Its got me into so much trouble over the years.
A well here we go again
Oh Jags! Jags! Kat has dropped something on the floor please be a darling and bend over to pick it up :twisted:
Extract from the latest Mills and Boon Novel with writing like this there
really is no need for pictures...
We met in a secluded field, the sun nearly kissing the evening horizon. The warm breeze was full of that earthy, musky scent that only those fortunate enough to live outside the urban rat race know, and a quiet whispering of leaves in the weeping willow overhead added the final touch to the most romantic scene.
We lay there, both naked. I knew I had to have her, and have her now.

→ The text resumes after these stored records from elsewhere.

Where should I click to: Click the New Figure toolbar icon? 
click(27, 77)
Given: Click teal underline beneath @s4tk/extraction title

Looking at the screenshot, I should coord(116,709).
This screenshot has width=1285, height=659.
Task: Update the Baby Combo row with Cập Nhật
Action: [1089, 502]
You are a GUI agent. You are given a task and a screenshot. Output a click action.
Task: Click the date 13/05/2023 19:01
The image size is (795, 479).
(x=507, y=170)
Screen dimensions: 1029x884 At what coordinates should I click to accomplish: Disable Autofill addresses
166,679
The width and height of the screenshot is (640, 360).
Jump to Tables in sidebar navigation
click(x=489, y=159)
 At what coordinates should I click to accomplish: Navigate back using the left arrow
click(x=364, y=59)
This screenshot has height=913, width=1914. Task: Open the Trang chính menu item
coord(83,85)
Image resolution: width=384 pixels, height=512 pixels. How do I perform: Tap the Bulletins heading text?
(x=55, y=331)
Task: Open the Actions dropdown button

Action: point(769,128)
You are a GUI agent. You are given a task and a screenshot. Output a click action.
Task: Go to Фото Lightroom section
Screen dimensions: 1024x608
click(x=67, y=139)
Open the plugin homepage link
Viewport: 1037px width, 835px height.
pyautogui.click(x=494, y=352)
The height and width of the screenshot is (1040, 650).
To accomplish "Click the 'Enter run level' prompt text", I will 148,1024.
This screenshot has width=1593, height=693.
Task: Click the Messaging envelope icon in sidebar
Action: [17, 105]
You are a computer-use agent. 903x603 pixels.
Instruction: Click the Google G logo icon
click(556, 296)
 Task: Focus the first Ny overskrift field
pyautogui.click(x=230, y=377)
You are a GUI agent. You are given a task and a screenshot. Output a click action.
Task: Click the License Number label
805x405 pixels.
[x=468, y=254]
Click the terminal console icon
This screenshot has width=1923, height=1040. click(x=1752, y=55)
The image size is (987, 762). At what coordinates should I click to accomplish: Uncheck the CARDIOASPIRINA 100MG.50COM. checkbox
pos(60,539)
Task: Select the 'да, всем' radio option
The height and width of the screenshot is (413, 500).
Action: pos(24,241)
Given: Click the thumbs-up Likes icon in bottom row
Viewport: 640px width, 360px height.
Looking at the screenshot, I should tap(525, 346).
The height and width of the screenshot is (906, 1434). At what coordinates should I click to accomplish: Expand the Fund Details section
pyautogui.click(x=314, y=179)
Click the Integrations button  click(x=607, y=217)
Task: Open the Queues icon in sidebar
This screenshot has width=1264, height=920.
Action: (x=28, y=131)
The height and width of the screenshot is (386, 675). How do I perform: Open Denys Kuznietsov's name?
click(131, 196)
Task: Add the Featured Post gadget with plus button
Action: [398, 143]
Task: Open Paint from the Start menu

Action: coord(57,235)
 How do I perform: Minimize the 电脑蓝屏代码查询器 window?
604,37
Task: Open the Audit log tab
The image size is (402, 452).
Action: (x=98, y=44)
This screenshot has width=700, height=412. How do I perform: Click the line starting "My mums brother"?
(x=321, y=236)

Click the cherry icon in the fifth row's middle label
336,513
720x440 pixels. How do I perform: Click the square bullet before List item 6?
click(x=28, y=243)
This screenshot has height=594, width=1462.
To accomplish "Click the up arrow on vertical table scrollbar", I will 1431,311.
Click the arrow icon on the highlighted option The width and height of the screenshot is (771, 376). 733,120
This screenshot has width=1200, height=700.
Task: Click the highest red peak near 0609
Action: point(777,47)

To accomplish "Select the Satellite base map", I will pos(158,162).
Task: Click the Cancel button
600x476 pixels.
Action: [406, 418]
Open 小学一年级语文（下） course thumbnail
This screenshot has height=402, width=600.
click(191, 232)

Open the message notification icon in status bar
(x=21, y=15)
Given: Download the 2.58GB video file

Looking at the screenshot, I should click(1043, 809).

Without a word being spoken, I moved to a position of dominance. I could
feel instantly that this was what she was waiting for as she frantically
thrust her pelvis at my approaching organ. I moved slowly at first, inch by
inch, until I was fully inside her. Then as the tension rose, we threw
caution to the wind and abandoned ourselves to the moment. Although
inexperienced, she approached every change of position with enthusiasm,
moaning with despair every time I withdrew to prevent myself ending it all
too soon. As the sexual tension heightened towards the inevitable mind
blowing climax, it was all I could do to hold out any longer.
Finally, the moment we had been building up to was upon us, and passed alltoo quickly. Breathlessly we rolled together in the now damp grass. As the last deep orange glow of the long setting sun melted into the darkness of approaching night, we lay there still entwined in an amorous embrace. I kissed her long and lovingly, and whispered reassuringly how good she had been.
She tenderly and sensuously licked my inner ear whispered, 'Baaaaaaa' and rejoined the flock.
:happy:
And as for YOU lot - isn't that boys' work - picking up things on the floor... I told you, it's the best place for men!! :silly:
SLAPS Kat... but only cos he likes it. x xx x
Now maybe after I've had more of this lovely wine things might change....
x xx
Very nice, but more importantly for tonight: Wigan Warriors or Bradford Bulls?